Extracted text:
--- start ---
# Spouse FLR(M) Visa - Documents and PEO experience



## salvationjim (Nov 26, 2012)

Hello everybody!

After a lot of work and few grey hairs on my chin, my spouse visa was approved yesterday! This forum was by far the most helpful resource I found and would like to thank the people who post here. I also would like to share my experience in the hope that it will beneficial to people who go through the stressful visa application process.

I was in the UK on a YMS visa which expired mid-May 2013 and I then switched to a FLR(M) spouse visa after my wife and I got married a couple of weeks ago. 

We were required to register our marriage with a registry office, this can be done in any office in Scotland and in "designated offices" in England/Wales. We chose Scotland as my wife is a Scot. At the same time of giving notice we booked in our date to be officially wed, which had to be at least 15 days after giving our notice.

The same day we booked our Premium Appointment with the UKBA on their website. We could not get an appointment in Croydon but had no trouble getting an appointment in Cardiff. 

Next step was to gather our supporting documents. 

We were applying under category A, and using my wife's employment and salary to meet the financial requirement of 18,600per annum with the same job for 6 months from date of application. Thus we had to provide 6 months original payslips which correspond to 6 months of original bank statements. We did not include anything about my employment.

The day of the appointment:

We caught the train from London Paddington to Cardiff Queens Street which took about 2.5 hours and we arrived at the PEO in Cardiff about 40min before our scheduled appointment. We had to show a print-out of the appointment confirmation email before we were were ushered through security, and had to turn off our mobile phones while we were inside.

After 10min we were called up to the desk and had our initial consultation, where the professional and friendly ECO (Entry Clearance Officer) asked for our FLR(M) form and supporting documents along with payment details. We took with us a folder 3inches high including:

*- FLR(M) application form printed in B&W
- passports
- passport photos (2 for applicant and 1 for my wife (sponsor))
--- end ---
Given instruction A:
Mark each statement as agreeing with the forum thread or not. Answer yes or no, and quote the words of the thread that decide it. (i) The couple chose Scotland for registering their marriage. (ii) The couple got a Premium Appointment in Croydon. (iii) The supporting documents included details of the poster's own employment.

Data for the task:
--- start ---
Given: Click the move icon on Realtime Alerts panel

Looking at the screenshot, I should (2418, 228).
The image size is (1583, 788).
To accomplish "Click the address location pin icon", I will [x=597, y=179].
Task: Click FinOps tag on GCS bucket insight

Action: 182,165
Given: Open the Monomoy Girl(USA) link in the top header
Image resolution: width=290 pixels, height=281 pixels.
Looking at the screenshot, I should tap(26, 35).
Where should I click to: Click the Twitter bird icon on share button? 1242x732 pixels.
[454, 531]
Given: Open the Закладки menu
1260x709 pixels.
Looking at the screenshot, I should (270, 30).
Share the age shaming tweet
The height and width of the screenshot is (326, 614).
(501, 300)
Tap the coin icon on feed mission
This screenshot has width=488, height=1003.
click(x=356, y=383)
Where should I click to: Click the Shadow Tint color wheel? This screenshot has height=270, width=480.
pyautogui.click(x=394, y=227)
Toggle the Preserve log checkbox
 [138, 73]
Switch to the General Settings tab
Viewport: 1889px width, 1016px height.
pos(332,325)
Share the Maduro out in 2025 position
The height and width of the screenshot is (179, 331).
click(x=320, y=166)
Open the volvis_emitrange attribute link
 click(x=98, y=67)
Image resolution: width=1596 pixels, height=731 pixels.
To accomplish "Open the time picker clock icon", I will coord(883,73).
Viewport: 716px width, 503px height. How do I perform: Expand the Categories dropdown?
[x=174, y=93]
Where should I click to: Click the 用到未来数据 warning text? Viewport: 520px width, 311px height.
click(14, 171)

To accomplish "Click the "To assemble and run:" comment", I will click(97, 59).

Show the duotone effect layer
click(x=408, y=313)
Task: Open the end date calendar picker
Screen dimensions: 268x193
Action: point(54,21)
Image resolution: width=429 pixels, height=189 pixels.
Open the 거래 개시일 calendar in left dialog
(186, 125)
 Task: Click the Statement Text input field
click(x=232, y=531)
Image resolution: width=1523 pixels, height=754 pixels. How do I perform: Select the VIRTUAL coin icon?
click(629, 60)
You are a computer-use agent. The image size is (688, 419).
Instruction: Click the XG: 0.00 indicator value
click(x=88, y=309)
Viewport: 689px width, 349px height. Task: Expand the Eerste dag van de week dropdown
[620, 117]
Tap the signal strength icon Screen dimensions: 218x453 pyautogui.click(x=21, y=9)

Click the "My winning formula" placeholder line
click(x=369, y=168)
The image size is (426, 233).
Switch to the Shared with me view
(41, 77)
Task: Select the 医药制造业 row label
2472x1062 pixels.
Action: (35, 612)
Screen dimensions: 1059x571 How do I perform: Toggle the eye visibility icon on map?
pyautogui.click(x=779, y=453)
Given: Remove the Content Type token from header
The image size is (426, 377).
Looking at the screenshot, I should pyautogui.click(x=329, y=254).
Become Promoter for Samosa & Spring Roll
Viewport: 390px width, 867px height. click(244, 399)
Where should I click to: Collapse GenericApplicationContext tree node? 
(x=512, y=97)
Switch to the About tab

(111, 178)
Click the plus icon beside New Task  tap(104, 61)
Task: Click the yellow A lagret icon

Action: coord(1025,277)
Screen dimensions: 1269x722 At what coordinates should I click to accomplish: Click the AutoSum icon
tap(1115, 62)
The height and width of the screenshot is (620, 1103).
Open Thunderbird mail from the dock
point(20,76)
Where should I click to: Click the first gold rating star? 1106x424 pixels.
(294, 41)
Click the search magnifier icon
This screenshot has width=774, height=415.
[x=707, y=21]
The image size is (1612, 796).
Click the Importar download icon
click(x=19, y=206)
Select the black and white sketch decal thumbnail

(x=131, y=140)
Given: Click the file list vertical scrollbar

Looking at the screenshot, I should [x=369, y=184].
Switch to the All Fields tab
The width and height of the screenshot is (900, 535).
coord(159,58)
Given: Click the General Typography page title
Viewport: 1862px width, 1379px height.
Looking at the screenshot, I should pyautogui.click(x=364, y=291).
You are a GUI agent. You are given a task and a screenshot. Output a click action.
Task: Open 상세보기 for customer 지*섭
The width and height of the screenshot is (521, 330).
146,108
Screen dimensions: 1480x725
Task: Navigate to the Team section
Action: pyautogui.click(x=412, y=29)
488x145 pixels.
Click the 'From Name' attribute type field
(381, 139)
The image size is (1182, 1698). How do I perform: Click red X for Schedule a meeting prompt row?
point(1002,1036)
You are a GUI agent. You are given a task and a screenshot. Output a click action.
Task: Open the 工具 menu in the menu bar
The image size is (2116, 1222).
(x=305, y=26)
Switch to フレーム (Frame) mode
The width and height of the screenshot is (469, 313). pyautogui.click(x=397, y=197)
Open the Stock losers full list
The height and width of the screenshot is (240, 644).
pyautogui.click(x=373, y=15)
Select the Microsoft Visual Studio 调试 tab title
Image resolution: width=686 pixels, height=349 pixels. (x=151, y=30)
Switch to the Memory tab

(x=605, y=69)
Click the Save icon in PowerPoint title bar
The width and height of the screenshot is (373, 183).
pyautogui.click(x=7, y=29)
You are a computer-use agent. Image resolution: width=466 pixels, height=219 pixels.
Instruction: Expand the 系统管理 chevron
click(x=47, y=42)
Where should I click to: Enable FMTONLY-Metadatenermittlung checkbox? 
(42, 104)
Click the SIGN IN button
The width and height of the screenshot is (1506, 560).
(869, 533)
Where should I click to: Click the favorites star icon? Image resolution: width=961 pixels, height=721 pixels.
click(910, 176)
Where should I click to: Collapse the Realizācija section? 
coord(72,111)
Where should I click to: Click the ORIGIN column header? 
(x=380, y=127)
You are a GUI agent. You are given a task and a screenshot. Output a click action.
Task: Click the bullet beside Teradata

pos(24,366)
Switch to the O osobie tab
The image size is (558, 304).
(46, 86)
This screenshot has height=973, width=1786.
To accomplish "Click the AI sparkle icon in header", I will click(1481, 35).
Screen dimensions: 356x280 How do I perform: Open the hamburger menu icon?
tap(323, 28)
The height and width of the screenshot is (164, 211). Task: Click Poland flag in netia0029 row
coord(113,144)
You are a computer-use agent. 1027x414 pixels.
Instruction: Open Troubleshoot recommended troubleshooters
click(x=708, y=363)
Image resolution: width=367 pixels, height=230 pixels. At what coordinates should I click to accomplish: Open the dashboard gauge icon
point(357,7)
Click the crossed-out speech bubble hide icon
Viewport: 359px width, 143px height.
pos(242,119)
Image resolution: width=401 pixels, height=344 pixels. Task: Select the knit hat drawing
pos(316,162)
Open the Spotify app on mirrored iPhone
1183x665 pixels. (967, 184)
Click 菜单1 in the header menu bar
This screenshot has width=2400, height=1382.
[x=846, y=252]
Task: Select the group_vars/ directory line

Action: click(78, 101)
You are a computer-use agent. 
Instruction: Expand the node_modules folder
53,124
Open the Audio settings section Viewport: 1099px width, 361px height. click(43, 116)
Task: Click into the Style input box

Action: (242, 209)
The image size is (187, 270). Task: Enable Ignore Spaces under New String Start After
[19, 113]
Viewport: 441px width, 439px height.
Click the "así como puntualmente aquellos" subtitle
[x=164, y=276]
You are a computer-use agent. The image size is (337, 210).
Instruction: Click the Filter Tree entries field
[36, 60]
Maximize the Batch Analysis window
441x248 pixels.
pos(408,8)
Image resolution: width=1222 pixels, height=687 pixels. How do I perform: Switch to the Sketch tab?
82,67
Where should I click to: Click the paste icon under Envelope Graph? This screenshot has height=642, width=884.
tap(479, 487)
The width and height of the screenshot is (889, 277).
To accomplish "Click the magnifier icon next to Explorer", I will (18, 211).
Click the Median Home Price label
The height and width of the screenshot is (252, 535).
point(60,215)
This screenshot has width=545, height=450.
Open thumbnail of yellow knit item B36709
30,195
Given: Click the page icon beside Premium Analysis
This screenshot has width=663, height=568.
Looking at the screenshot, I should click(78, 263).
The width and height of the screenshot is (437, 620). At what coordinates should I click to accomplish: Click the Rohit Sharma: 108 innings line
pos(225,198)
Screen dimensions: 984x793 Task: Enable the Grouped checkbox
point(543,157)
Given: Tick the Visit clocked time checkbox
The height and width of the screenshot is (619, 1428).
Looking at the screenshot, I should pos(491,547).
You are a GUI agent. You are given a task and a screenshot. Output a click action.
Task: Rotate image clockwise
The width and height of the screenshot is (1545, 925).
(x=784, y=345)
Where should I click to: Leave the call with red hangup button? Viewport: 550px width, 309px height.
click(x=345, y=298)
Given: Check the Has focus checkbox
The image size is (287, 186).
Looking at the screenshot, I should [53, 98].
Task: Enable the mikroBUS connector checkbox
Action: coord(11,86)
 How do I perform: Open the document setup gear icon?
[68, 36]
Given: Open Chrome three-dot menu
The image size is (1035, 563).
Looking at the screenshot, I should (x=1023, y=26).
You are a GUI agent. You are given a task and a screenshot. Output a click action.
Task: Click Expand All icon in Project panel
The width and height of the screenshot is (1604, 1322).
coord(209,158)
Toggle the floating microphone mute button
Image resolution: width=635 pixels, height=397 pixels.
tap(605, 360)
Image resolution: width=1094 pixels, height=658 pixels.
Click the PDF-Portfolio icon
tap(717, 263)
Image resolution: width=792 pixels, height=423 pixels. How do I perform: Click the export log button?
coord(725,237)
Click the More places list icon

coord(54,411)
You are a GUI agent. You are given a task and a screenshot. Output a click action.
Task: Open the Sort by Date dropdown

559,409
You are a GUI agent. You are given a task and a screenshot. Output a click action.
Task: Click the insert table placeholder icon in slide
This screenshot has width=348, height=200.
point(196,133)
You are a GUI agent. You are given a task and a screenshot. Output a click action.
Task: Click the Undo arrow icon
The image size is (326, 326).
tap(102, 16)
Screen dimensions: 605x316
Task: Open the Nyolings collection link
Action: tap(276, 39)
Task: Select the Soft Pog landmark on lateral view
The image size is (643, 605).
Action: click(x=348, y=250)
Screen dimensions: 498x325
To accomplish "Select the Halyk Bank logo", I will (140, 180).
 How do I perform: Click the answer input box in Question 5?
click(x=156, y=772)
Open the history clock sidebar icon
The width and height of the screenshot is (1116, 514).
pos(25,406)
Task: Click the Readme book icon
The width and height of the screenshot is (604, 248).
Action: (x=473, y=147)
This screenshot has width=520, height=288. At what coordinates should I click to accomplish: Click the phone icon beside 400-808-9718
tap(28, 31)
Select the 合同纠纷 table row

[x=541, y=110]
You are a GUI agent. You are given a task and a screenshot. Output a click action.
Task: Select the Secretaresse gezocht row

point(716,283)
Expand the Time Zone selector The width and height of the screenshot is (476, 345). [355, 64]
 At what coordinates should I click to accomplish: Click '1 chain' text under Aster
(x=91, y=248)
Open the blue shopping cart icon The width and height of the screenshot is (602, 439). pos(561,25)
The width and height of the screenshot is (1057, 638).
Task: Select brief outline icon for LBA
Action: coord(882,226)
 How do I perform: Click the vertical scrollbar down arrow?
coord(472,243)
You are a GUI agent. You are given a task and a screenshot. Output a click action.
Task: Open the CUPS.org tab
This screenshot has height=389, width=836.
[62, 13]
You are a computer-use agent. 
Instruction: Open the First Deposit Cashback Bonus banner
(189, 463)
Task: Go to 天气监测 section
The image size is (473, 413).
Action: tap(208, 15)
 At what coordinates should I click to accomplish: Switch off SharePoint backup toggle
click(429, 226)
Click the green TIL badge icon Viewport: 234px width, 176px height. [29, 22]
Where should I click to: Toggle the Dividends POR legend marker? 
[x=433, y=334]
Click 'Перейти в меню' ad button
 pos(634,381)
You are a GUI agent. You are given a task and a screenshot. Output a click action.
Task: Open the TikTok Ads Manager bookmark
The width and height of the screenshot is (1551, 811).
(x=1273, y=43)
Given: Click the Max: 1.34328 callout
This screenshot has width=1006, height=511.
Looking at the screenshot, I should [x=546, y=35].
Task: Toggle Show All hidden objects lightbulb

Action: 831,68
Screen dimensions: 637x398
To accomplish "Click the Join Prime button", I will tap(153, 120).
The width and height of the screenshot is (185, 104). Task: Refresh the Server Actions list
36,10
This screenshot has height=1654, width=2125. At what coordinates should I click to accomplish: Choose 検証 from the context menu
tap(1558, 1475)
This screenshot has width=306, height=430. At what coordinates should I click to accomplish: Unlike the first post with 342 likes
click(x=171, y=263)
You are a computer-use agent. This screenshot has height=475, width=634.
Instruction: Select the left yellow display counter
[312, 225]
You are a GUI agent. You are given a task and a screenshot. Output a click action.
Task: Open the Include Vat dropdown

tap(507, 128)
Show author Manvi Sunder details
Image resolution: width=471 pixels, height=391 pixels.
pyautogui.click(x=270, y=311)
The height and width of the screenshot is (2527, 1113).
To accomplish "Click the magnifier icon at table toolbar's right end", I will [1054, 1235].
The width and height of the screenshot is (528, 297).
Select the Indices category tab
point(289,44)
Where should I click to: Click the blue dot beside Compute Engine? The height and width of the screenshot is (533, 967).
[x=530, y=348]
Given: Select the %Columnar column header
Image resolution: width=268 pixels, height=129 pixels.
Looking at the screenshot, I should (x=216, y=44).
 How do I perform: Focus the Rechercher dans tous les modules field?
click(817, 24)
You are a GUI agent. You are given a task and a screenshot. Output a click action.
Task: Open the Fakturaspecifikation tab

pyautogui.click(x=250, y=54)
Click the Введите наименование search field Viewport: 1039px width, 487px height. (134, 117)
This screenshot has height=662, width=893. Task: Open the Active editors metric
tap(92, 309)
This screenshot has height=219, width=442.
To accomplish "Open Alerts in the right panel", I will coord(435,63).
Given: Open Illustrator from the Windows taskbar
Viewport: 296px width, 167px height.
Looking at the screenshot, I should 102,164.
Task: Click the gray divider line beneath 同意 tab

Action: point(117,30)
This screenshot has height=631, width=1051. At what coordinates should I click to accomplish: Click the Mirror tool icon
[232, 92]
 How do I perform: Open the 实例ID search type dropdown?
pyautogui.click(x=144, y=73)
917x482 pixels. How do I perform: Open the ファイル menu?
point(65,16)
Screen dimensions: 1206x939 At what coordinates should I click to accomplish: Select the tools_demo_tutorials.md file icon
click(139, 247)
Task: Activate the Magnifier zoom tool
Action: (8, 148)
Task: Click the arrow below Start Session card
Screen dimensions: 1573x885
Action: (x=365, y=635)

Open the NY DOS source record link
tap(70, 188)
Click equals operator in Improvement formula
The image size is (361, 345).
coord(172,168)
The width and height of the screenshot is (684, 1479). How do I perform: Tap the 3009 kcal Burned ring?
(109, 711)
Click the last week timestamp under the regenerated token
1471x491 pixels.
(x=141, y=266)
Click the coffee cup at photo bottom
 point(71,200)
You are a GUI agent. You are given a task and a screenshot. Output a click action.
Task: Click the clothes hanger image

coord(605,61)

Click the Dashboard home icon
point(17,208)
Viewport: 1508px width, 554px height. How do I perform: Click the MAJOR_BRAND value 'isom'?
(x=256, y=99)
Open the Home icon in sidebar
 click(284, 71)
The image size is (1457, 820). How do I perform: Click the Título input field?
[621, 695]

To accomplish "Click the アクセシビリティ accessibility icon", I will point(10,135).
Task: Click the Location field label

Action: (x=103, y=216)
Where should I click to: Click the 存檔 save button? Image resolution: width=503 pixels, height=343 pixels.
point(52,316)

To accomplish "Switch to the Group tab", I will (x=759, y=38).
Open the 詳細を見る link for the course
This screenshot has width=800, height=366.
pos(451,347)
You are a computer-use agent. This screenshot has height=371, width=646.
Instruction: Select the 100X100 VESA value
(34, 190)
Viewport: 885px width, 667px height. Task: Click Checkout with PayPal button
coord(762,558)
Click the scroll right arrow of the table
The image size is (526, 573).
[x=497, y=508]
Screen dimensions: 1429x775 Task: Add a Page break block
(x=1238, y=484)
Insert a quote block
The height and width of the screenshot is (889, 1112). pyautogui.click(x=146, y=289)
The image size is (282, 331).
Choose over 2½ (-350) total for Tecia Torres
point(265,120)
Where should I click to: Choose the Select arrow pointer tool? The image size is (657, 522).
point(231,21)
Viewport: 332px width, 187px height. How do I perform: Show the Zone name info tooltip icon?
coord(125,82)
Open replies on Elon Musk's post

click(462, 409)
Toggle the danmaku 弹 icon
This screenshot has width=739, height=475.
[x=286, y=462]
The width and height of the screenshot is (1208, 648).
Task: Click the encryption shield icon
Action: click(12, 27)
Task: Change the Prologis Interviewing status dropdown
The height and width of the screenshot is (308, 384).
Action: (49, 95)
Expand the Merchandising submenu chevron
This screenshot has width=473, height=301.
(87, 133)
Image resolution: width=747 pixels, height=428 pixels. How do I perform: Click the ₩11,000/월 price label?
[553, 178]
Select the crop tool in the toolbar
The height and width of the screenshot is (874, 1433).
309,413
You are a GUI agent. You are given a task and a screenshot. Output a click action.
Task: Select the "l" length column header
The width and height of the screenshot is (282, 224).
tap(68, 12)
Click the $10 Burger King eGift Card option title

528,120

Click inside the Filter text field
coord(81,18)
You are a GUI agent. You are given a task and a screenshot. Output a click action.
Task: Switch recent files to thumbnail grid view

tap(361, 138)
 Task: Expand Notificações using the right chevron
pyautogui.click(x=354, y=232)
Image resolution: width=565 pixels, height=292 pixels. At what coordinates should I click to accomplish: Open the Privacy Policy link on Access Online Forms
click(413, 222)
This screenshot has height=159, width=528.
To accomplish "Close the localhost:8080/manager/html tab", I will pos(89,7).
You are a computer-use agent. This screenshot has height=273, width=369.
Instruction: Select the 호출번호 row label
--- end ---
Given instruction B:
Reproduce these lines of the entries word for word. Begin at the line that contains "Screen dimensions: 356x280" and stop after the line that contains "pos(316,162)".

Worked solution A:
(i) Yes: "We chose Scotland as my wife is a Scot."
(ii) No: "We could not get an appointment in Croydon but had no trouble getting an appointment in Cardiff."
(iii) No: "We did not include anything about my employment."

Worked solution B:
Screen dimensions: 356x280 How do I perform: Open the hamburger menu icon?
tap(323, 28)
The height and width of the screenshot is (164, 211). Task: Click Poland flag in netia0029 row
coord(113,144)
You are a computer-use agent. 1027x414 pixels.
Instruction: Open Troubleshoot recommended troubleshooters
click(x=708, y=363)
Image resolution: width=367 pixels, height=230 pixels. At what coordinates should I click to accomplish: Open the dashboard gauge icon
point(357,7)
Click the crossed-out speech bubble hide icon
Viewport: 359px width, 143px height.
pos(242,119)
Image resolution: width=401 pixels, height=344 pixels. Task: Select the knit hat drawing
pos(316,162)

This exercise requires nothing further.